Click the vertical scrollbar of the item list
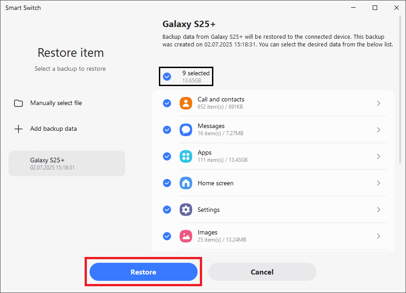Viewport: 406px width, 293px height. (400, 89)
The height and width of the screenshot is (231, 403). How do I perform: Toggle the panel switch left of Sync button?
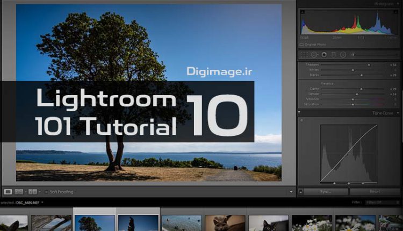pyautogui.click(x=300, y=191)
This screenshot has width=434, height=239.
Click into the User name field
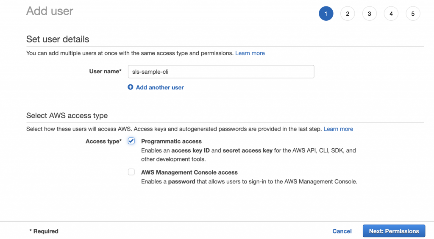221,72
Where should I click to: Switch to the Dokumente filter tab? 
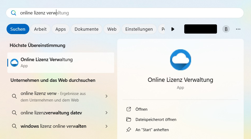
★ ★ ★ ★ ★
**CHALLENGE:**
Copy out every line of the listing above word for word, omitting the pictures.

**EXERCISE ANSWER:**
Click the vertical scrollbar of the item list
Viewport: 406px width, 293px height. (400, 89)
The height and width of the screenshot is (231, 403). How do I perform: Toggle the panel switch left of Sync button?
pyautogui.click(x=300, y=191)
This screenshot has width=434, height=239.
Click into the User name field
221,72
Where should I click to: Switch to the Dokumente filter tab? 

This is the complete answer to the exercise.